Problem requirements >> From the records below, extract only the lines running from the line with "You are a GUI" to the line with "pogojih uporabe (917, 491)", both lines included, reproducing them exactly.
Start of Information shown
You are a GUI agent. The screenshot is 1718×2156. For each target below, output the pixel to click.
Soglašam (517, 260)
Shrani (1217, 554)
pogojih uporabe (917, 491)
End of Information shown
Start of Information shown
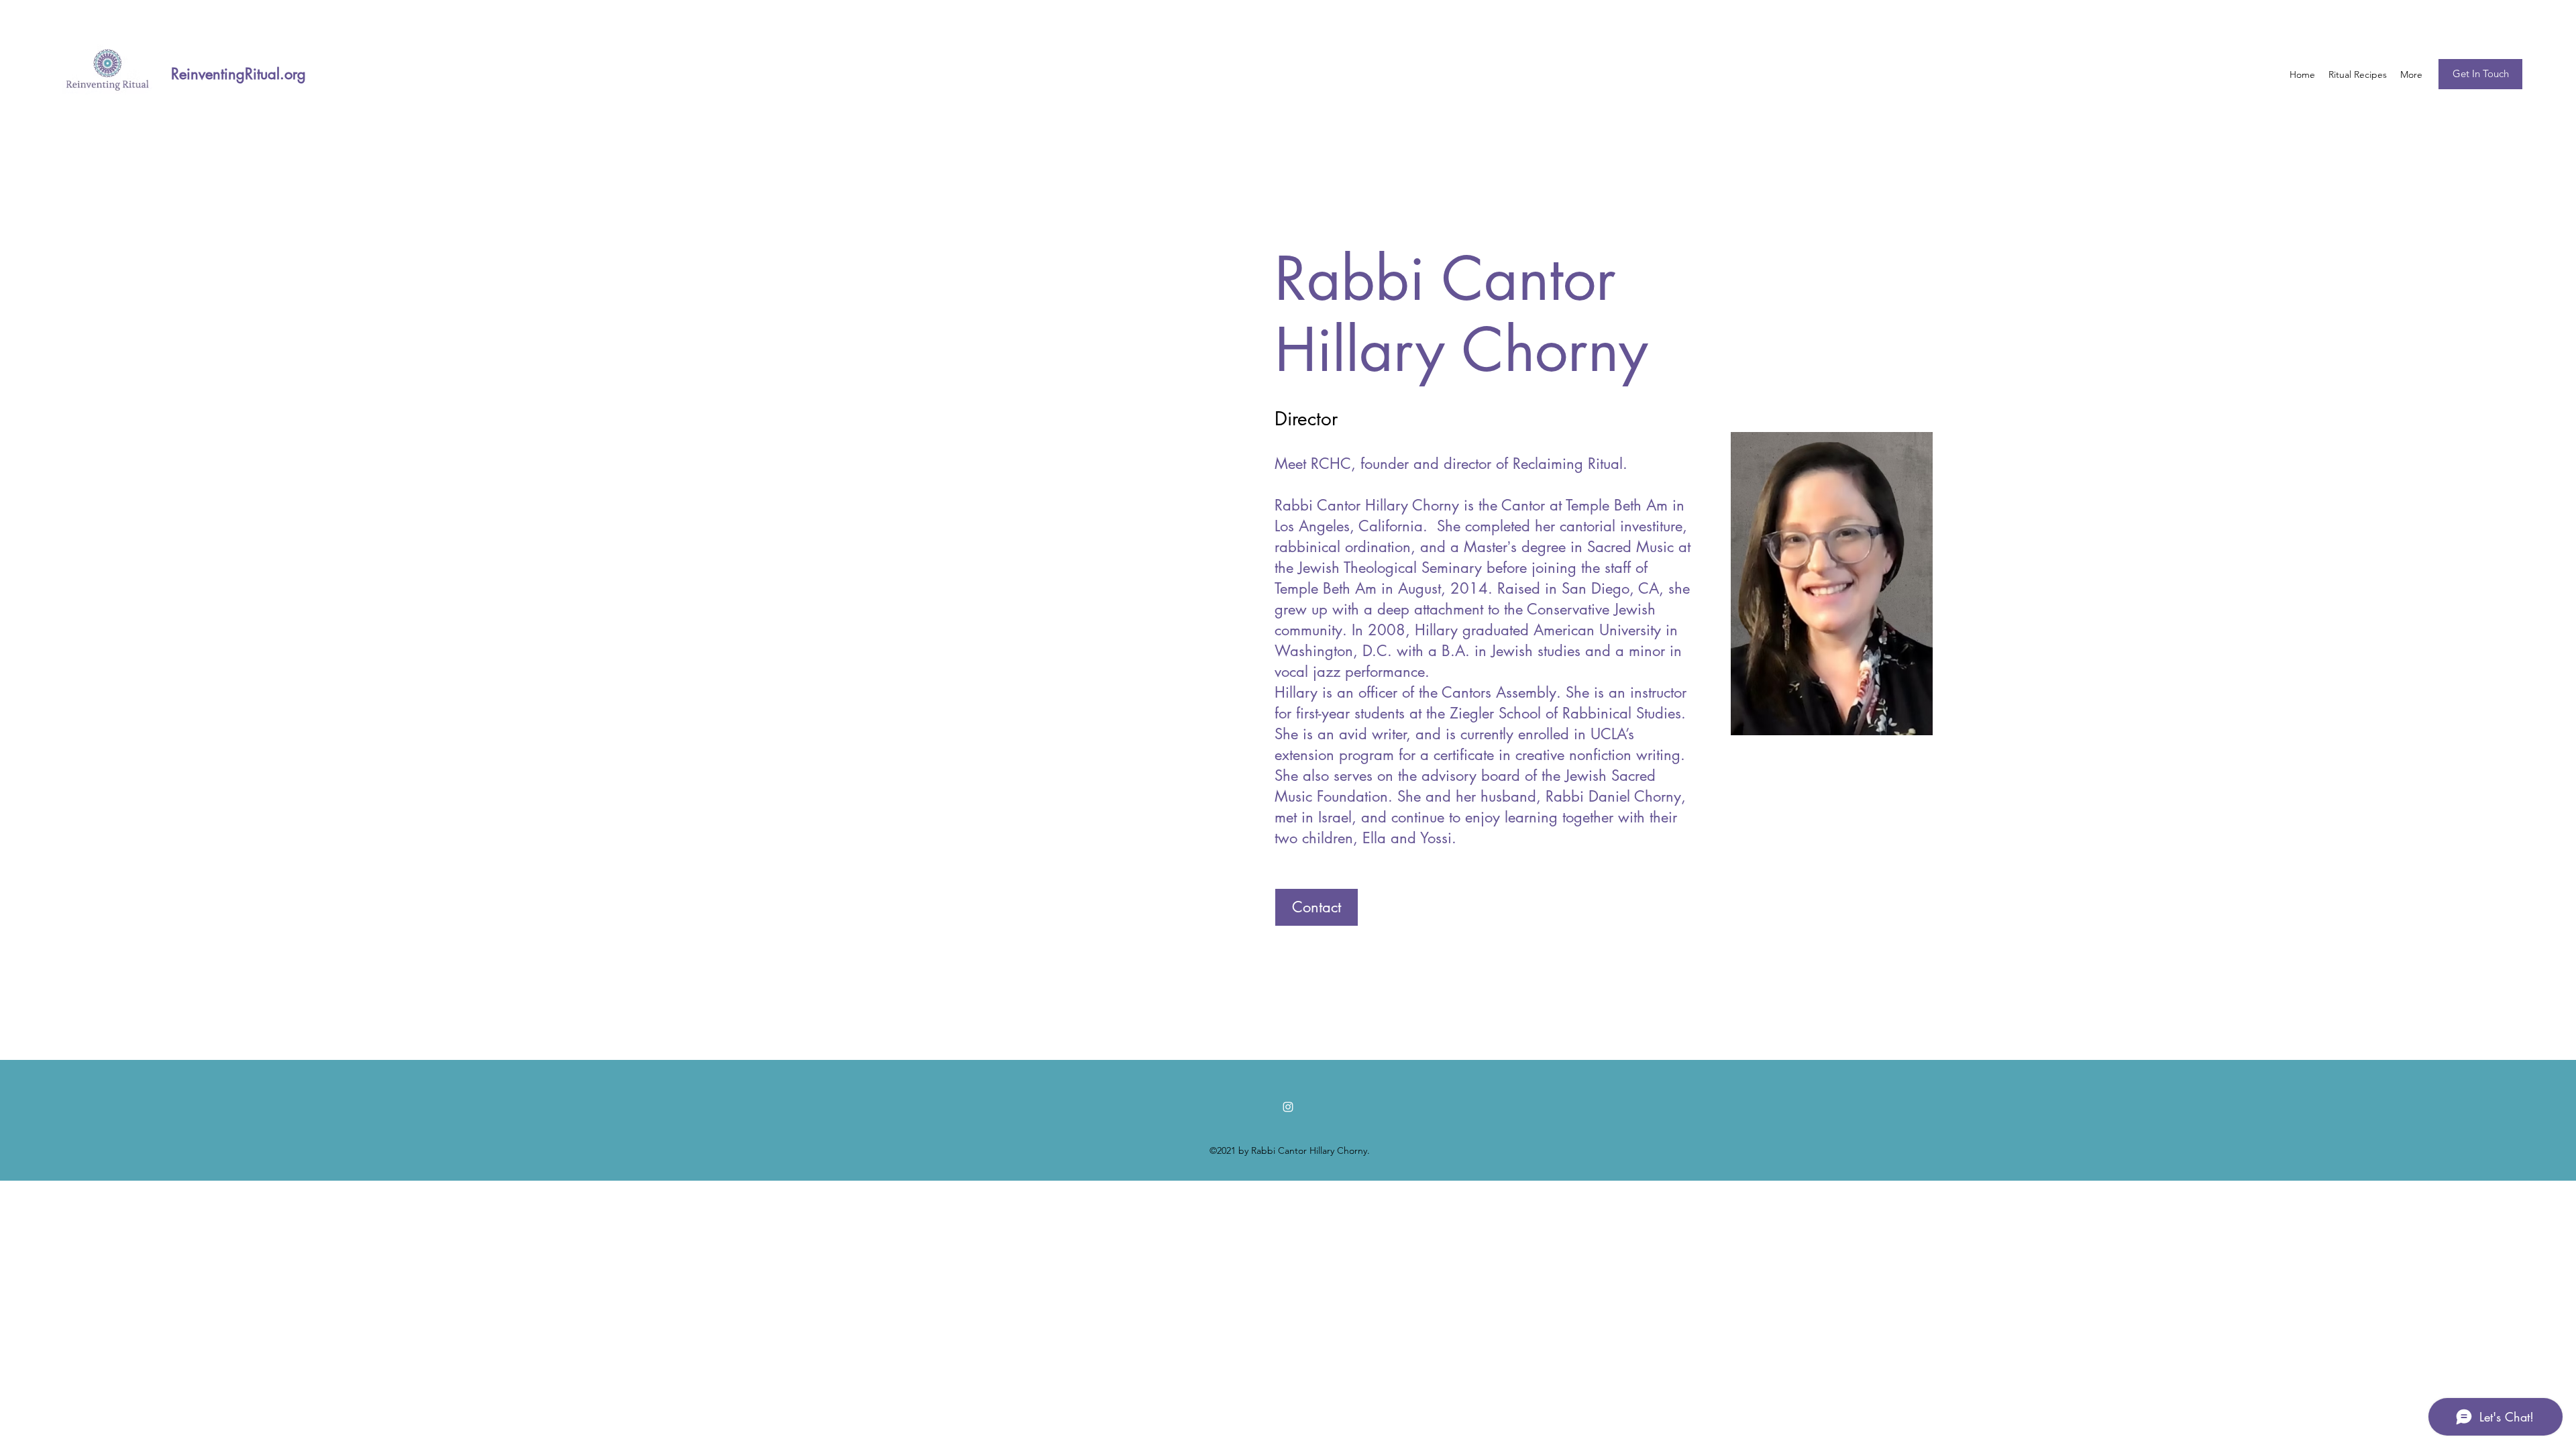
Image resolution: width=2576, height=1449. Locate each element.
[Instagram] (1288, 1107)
End of Information shown
Result of this exercise >>
You are a GUI agent. The screenshot is 1718×2156. For each target below, output the pixel to click.
Soglašam (517, 260)
Shrani (1217, 554)
pogojih uporabe (917, 491)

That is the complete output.